Hush, bells. You need not worry and a-jangle. This odd coming together is a meld of like-minds, a space exploration in a craft of late-sixties, tie-dyed, bell-bottomed psychedelia. Phobos, as you will know from playing Doom back in the day, is one of the moons of Mars. So this is space rock that seeks to base itself in actual outer space. Frankly, no better place for it.
Opening track Monolith of Phobos seems almost a little on the nose, with its cosmic intro, and ever-so quirky wackiness. It’s a soft landing, that doesn’t appear to augur much. But hang in there. It gets better. Cricket and the Genie (both movements) is a smorgasbord of period elements. Organ, fuzzed guitars, layered vocals, and Lennon’s adroitly simple drum patterns. It sounds authentic.
Fact fans, dig on this. Les Claypool is a winemaker. Yes, that’s smoke emanating from your ears. Your mind is actually blown.
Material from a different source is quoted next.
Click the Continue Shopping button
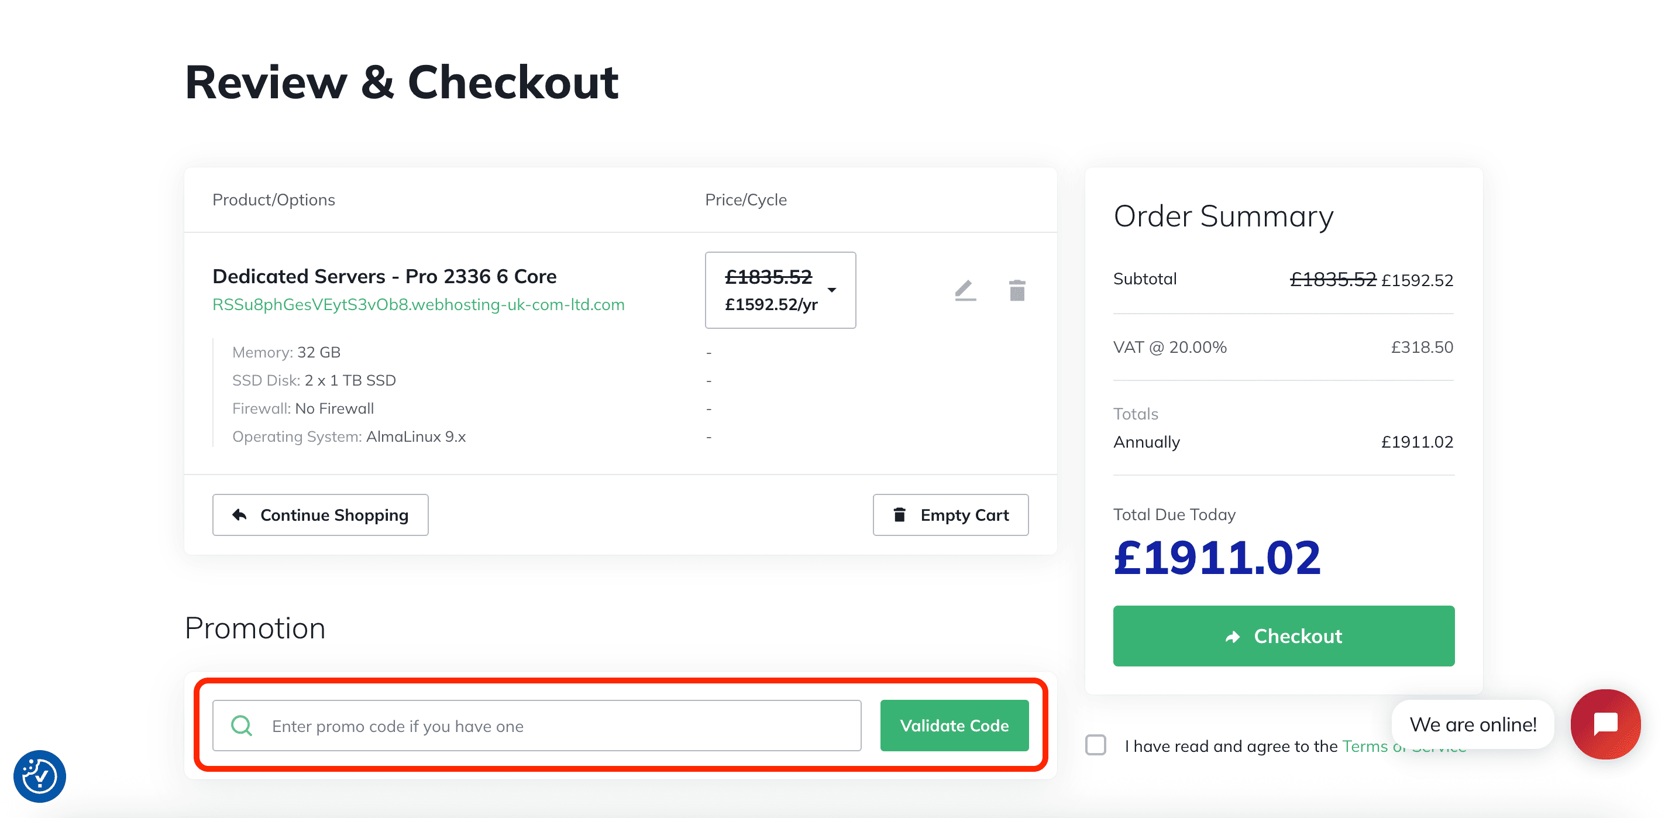This screenshot has height=818, width=1665. [320, 515]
You would no sooner put the nimble fingered Primus bassist on a vineyard than you would him next to Lennon. But when the three combined, wine, Les and Sean, it somehow works. Together, over 2 weeks, in a studio called Rancho Relaxo (of course) and untold empty bottles of the pinot grigio, they’ve created something both at home in the present and very much a paean to the past.
“The Claypool Lennon Delirium” bounds along with the knowing referentiality of Tame Impala or Wand, a repsychled Dukes of the Stratosphere vibe, odd fluttering snippets of the first Webb Brothers album. Claypool’s raw plucked bass sitting high in the mix, like John Wetton’s once was. There’s a whiff of old school Primus on Breath of a Salesman, the twang of the strings threatening to slap occasionally, but for the most part they stay in character.
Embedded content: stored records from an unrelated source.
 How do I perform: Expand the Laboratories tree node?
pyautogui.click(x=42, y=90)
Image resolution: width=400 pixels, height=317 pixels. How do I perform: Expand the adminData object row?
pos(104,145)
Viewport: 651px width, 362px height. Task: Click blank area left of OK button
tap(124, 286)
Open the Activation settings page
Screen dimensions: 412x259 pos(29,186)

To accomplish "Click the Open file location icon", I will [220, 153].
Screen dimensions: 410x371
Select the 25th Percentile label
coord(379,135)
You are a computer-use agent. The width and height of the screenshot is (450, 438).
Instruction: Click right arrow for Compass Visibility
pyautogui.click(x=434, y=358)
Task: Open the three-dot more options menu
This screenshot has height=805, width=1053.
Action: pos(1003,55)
Mr. Wright wriggles with that multi fingered attack of Claypool’s, grooving along like McCartney on Rain. Captain Lariat, like Mr. Wright continues is grand tradition of creating a foible-rich everyman with something dark lurking within (see Uncle Albert, Arnold Layne et al).
Sean Lennon has been on the outside of the mainstream for many years now, and not because the mainstream doesn’t want him. It’s clear the mainstream doesn’t want him, not when the mainstream is still pining for the return of Julian, but to stream with the main has never been Sean’s goal. His outsider status gives him license to do whatever the fuck he wants, with varying results over the years. But when it comes to recreating the music of psychedelia, it bears remembering that Lennon is only one generation removed from actual genre progenitor. This type of revivalist nostalgia-rock isn’t the sole preserve of antipodean neophytes.
However, Lennon couldn’t have carried this off on his own. Collaboration puts manners on an artist, and collaborating with the virtuosity of Claypool keeps him honest, as well as adding some credence to the project. As such, Lennon’s usual baggage is less evident. It’s irrelevant, because, despite the deliberate Barret-esque obtuseness of the lyrics, (obscuring some seriousness; Oxycontin Girl; about addiction, Ohmerica referencing drones and is therefore au-courrantly political) and song titles like There’s No Underwear In Space, it’s clear these two are serious about this record.
And why not? This is a surprisingly good album. I love surprises.